# Passage
=====

The Ministry of Finance and Revenue () or Ministry of Finance (, Wazarat-e-khazana, abbreviated as MoF) is a ministry of the Government of Pakistan tasked to ensure a strong Pakistani economy by developing policies of sound economic management and providing expert advice to the government.

Minister

The Minister of Finance is leading cabinet member who responsible each year for presenting the federal government's budget. It is one of the most important positions in the Cabinet. Because of the prominence and responsibility of this position, it is not uncommon for former Ministers of Finance to be appointed Prime Minister. The current Minister of Finance of Pakistan is Miftah Ismail, he was appointed to this position by the Prime minister of Pakistan on 19 April 2022. The previous Minister of Finance was Shaukat Tarin.

Divisions

Finance
The Finance Division comes under the supervision of the Secretary of Finance. The division's bureaucracy is divided into several wings and units, which include

 Human Resource Management Wing: Basic functions include the official business management of the organisation through the provision of effective human resource. The wing also provides logistic support to various other units of the organisation.

=====

# Stored data
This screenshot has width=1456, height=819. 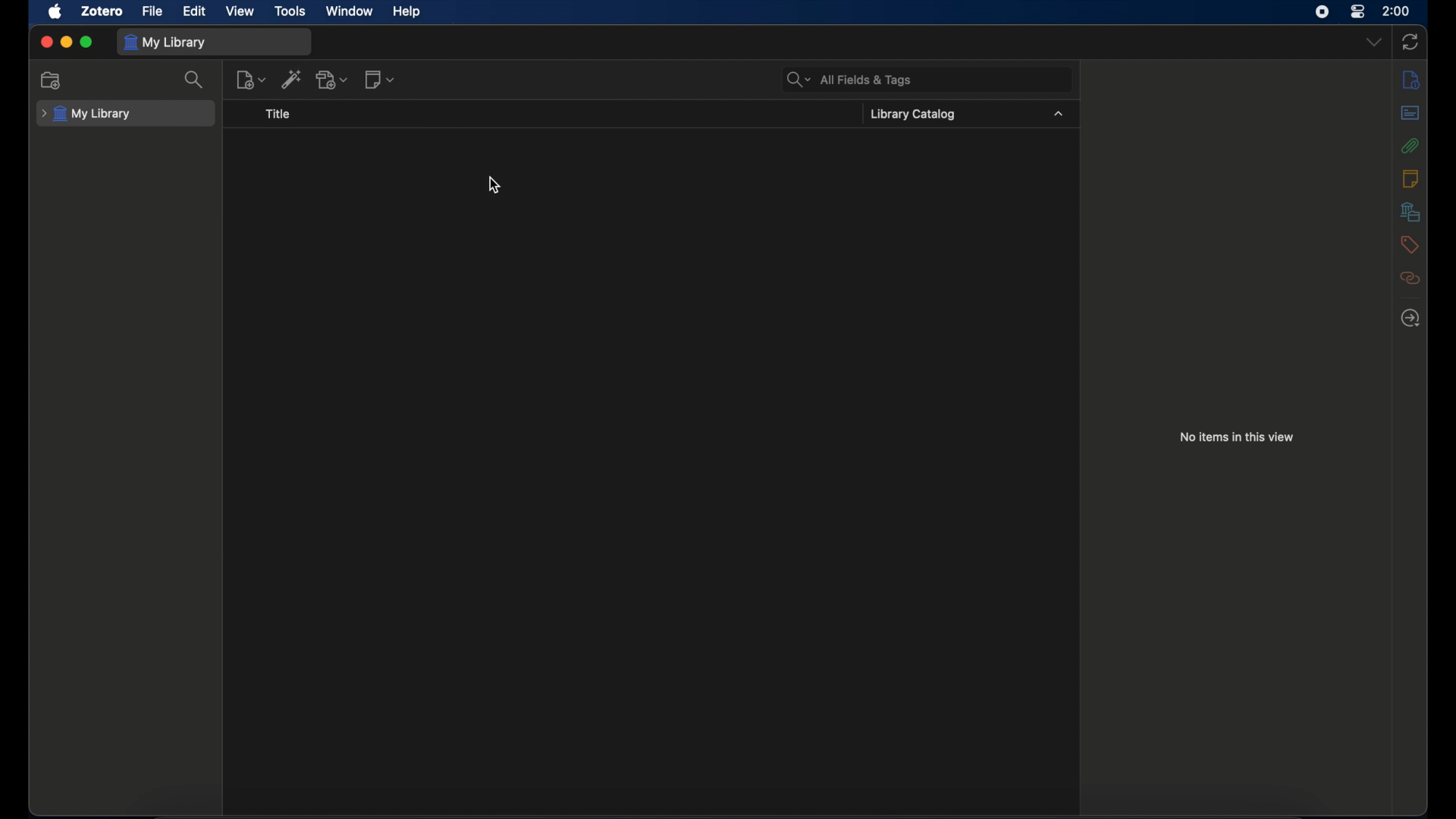 I want to click on no items in this view, so click(x=1237, y=437).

=====

# Problem
Please repeat the finance ministry text starting at "Human Resource Management" and ending at "of the organisation.", switching "logistic support" to "administrative support".

# Completed exercise
Human Resource Management Wing: Basic functions include the official business management of the organisation through the provision of effective human resource. The wing also provides administrative support to various other units of the organisation.